◆ **THE TASKS**
(1) Rewrite the post on ramps and nettles from "I find it rather" up to and including "winter to spring.", replacing "hibernation" with "dormancy".
(2) Answer these questions using the post on ramps and nettles.
(a) Who is credited as the author of the post?
(b) Which culinary magazines does the post name as featuring ramps and nettles?
(c) What did Farmer Richard originally do with ramps at the farmers' market?

── TEXT BLOCK ──

Thursday, May 5, 2016

Ramps & Nettles...Welcome To Spring

Ramps In The Woods
by Andrea Yoder

I find it rather ironic that we ship food in from faraway lands when we have so much available to us….literally in our back yard!  Springtime in our region brings forth a variety of plants that are the first to break free from their winter hibernation and remind us that there is hope for warm days and green food to nourish us.  Ramps and nettles are two of our favorite “Wild” spring foods that help us transition from winter to spring.

It’s funny to see how both of these vegetables have become more well-known and familiar to many over the past 10-20 years.  It is no longer uncommon to see features about ramps and nettles in major culinary magazines such as Saveur, Bon Appetit and Food & Wine.  But how did so many people come to know and appreciate the culinary value in both of these “wild” foods?  Well, in the Midwest part of the credit goes to our own Farmer Richard who originally gave ramps away at the farmers’ market!  That’s right, he couldn’t sell them so he gave them away with hopes that people would give them a try!

───
── GIVEN INFORMATION ──

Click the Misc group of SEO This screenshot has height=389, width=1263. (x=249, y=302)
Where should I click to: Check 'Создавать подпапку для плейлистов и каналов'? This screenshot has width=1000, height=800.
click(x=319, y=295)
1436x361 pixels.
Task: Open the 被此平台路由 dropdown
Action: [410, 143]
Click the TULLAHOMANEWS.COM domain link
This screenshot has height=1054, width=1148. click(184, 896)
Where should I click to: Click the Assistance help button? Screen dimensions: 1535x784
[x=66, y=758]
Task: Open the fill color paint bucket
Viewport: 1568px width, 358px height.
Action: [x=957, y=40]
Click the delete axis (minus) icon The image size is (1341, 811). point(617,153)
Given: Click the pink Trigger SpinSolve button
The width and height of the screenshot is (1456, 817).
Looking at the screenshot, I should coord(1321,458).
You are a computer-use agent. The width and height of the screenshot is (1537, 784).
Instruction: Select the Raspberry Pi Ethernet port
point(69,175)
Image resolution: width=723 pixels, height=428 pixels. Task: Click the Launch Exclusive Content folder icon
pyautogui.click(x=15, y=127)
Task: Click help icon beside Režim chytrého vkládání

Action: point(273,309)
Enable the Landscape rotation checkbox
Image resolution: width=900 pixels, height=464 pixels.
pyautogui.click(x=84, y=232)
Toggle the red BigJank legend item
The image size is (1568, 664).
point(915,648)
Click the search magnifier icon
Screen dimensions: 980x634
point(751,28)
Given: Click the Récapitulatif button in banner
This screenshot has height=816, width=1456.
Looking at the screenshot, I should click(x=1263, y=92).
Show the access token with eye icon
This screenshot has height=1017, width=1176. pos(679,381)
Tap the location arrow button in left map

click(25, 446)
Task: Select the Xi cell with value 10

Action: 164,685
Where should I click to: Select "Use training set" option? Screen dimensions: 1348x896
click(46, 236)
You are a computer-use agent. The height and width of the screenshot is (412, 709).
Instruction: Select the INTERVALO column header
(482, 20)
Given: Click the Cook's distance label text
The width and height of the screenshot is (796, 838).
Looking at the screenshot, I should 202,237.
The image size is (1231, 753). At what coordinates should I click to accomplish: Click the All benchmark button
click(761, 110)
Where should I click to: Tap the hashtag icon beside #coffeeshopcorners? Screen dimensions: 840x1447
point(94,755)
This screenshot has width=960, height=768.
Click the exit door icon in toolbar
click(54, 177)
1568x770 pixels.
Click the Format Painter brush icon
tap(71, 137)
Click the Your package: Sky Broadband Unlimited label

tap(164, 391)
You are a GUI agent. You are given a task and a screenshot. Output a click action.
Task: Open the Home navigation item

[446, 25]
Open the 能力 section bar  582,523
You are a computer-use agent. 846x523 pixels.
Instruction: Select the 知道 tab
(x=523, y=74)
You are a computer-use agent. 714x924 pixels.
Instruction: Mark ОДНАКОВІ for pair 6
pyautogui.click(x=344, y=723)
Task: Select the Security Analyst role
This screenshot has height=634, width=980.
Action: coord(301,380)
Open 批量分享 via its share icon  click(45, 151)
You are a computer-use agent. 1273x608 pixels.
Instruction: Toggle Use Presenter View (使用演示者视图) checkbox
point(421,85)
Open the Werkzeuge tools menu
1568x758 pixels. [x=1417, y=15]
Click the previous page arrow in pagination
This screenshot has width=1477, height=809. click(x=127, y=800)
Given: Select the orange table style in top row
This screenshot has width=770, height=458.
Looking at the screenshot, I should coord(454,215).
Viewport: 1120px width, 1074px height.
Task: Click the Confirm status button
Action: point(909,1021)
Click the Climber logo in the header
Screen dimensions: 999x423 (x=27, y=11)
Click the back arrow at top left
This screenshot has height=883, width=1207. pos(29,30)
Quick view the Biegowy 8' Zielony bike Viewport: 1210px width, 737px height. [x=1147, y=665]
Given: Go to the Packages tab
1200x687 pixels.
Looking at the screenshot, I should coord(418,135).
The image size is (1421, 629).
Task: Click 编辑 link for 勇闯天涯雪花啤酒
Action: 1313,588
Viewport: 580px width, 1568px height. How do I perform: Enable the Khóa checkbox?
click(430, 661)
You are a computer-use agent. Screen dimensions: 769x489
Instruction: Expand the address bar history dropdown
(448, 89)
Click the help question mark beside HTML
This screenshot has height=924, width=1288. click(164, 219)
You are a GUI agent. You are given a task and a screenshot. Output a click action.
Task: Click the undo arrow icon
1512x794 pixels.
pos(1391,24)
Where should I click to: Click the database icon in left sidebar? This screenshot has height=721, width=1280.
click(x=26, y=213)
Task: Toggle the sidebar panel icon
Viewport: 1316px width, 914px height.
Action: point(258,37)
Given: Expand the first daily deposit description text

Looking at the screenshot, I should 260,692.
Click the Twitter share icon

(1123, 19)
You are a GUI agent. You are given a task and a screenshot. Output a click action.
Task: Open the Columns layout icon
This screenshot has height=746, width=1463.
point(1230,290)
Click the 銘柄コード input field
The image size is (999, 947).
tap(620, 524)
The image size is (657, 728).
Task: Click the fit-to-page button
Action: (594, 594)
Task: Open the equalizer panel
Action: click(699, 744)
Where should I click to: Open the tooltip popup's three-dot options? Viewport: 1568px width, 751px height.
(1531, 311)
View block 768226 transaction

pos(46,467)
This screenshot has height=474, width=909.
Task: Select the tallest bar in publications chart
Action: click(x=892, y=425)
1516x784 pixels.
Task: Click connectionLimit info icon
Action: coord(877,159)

───

◆ **OUTPUTS BY TASK**
(1)
I find it rather ironic that we ship food in from faraway lands when we have so much available to us….literally in our back yard!  Springtime in our region brings forth a variety of plants that are the first to break free from their winter dormancy and remind us that there is hope for warm days and green food to nourish us.  Ramps and nettles are two of our favorite “Wild” spring foods that help us transition from winter to spring.

(2)
(a) Andrea Yoder
(b) Saveur, Bon Appetit and Food & Wine
(c) He gave them away.